--- GOAL OF THE EXERCISE ---
Reproduce the listing below exactly, from its first line down to and including the line with "Lehigh University Police Department (138, 144)".

____ THE RECORDS

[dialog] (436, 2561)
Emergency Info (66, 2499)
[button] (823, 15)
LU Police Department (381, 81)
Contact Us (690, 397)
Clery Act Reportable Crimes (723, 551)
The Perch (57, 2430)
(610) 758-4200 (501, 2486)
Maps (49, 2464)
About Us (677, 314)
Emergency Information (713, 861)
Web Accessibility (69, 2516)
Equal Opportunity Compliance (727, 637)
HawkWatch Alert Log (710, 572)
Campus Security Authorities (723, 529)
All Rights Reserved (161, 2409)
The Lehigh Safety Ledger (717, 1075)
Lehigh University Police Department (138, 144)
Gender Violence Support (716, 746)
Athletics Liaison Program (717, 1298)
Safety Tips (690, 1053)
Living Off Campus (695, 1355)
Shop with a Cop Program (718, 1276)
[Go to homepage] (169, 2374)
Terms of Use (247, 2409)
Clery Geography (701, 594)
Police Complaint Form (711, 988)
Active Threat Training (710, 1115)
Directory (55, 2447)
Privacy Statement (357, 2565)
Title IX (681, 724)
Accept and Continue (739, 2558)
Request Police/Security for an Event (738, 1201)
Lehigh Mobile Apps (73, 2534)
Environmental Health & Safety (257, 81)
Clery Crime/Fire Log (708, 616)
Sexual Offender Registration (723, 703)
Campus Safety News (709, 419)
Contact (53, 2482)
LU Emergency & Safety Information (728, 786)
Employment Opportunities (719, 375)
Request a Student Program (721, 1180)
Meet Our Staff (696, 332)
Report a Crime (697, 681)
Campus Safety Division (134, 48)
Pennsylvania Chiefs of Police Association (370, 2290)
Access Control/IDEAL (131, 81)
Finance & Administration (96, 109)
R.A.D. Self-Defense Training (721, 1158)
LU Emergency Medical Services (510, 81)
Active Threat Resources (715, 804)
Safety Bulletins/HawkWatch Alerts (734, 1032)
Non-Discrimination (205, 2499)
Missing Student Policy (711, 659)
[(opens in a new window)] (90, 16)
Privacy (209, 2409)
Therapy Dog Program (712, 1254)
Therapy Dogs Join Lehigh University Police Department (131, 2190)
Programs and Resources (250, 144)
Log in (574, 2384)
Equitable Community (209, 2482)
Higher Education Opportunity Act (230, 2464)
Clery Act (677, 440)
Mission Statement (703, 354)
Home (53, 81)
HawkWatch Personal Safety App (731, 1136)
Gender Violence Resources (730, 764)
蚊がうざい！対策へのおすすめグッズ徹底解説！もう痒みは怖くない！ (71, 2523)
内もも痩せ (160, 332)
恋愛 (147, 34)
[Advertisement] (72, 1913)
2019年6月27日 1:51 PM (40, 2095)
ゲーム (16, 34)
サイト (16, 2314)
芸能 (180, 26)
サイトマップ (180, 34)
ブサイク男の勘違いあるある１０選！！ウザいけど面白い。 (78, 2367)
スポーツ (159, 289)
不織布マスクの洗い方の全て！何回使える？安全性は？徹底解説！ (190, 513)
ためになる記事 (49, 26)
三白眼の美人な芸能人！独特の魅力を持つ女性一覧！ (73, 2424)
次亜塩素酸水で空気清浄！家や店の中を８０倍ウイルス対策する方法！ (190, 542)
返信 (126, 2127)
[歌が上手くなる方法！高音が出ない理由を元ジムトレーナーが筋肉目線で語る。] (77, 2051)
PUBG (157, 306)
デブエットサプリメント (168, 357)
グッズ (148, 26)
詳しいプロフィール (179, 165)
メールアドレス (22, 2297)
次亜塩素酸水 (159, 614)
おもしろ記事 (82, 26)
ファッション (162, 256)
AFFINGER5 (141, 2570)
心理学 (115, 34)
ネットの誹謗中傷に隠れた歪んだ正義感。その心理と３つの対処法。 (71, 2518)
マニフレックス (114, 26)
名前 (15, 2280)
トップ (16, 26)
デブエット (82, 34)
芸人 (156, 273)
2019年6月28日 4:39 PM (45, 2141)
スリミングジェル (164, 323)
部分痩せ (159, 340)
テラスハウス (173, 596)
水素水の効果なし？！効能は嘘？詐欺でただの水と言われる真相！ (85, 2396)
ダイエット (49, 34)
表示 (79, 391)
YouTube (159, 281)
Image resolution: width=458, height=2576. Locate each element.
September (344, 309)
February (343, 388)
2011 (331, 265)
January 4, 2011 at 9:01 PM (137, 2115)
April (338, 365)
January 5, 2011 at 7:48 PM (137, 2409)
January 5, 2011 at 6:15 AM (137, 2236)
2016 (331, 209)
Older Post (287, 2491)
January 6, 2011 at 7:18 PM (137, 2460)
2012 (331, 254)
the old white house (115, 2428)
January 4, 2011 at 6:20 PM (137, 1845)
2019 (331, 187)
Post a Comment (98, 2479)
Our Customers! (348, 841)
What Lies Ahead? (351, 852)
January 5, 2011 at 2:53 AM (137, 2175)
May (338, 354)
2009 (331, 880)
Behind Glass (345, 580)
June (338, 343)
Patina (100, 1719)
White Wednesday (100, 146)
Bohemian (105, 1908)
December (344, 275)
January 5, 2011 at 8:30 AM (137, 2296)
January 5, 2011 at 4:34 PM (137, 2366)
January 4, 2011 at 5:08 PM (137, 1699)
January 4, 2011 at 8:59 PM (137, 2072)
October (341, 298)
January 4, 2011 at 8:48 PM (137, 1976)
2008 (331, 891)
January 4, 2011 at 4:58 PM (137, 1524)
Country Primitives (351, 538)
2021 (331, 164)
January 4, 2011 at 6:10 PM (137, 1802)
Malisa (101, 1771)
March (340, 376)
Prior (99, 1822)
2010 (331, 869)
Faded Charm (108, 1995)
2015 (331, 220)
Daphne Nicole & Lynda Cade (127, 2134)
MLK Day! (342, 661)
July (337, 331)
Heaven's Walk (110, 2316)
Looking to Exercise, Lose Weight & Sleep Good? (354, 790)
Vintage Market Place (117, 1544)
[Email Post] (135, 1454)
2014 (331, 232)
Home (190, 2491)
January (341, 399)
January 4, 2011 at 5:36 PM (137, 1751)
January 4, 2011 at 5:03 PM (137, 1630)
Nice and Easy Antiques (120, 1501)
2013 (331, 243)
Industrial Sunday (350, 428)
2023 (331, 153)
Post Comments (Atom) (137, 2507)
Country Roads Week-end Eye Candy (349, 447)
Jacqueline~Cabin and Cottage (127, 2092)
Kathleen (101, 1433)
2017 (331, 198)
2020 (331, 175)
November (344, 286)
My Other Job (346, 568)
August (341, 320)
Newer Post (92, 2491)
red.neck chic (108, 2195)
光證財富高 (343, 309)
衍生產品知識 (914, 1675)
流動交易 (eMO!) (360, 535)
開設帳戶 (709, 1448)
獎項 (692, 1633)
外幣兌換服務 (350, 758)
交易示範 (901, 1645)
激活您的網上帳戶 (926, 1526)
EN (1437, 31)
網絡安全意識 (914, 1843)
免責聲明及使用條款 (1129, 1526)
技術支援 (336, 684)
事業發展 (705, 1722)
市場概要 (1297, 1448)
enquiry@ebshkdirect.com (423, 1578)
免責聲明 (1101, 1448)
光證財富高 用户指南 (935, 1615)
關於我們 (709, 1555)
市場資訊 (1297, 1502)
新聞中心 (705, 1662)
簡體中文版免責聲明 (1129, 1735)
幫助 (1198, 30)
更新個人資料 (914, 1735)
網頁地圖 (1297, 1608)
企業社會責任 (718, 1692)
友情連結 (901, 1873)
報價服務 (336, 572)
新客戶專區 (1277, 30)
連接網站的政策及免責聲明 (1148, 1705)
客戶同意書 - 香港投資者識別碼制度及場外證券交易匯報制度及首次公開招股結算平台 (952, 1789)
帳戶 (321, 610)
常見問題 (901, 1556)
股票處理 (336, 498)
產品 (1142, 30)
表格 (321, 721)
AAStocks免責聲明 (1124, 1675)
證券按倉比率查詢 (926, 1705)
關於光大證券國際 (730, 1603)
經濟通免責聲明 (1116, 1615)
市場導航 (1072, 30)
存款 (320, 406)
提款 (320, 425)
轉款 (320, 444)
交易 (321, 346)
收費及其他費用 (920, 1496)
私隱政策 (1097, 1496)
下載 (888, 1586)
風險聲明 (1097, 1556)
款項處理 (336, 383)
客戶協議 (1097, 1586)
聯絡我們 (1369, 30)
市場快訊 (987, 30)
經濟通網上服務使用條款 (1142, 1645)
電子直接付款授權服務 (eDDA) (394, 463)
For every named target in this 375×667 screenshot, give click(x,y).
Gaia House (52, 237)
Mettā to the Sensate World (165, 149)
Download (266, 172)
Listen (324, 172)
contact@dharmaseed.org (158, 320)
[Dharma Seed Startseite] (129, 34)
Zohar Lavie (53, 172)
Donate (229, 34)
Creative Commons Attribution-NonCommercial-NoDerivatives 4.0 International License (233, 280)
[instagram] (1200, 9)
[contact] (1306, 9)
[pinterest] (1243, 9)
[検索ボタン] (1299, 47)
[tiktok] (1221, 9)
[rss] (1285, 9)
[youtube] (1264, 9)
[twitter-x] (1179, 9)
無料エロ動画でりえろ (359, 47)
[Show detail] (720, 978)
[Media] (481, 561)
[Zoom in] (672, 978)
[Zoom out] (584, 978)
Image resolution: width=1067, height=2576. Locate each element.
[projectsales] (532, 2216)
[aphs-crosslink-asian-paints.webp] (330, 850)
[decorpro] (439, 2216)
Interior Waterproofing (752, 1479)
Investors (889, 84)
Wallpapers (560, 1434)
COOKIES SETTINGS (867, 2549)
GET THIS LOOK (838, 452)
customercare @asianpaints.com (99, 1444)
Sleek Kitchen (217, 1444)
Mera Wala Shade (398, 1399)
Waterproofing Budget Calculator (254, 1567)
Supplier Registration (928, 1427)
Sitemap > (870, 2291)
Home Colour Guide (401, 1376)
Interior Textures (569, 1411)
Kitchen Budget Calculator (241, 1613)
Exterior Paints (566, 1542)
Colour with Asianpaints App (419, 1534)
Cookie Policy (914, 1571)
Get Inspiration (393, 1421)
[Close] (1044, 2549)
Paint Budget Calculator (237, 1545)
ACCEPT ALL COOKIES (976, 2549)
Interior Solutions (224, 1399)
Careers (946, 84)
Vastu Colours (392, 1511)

________

--- EXERCISE ANSWER ---
[dialog] (436, 2561)
Emergency Info (66, 2499)
[button] (823, 15)
LU Police Department (381, 81)
Contact Us (690, 397)
Clery Act Reportable Crimes (723, 551)
The Perch (57, 2430)
(610) 758-4200 (501, 2486)
Maps (49, 2464)
About Us (677, 314)
Emergency Information (713, 861)
Web Accessibility (69, 2516)
Equal Opportunity Compliance (727, 637)
HawkWatch Alert Log (710, 572)
Campus Security Authorities (723, 529)
All Rights Reserved (161, 2409)
The Lehigh Safety Ledger (717, 1075)
Lehigh University Police Department (138, 144)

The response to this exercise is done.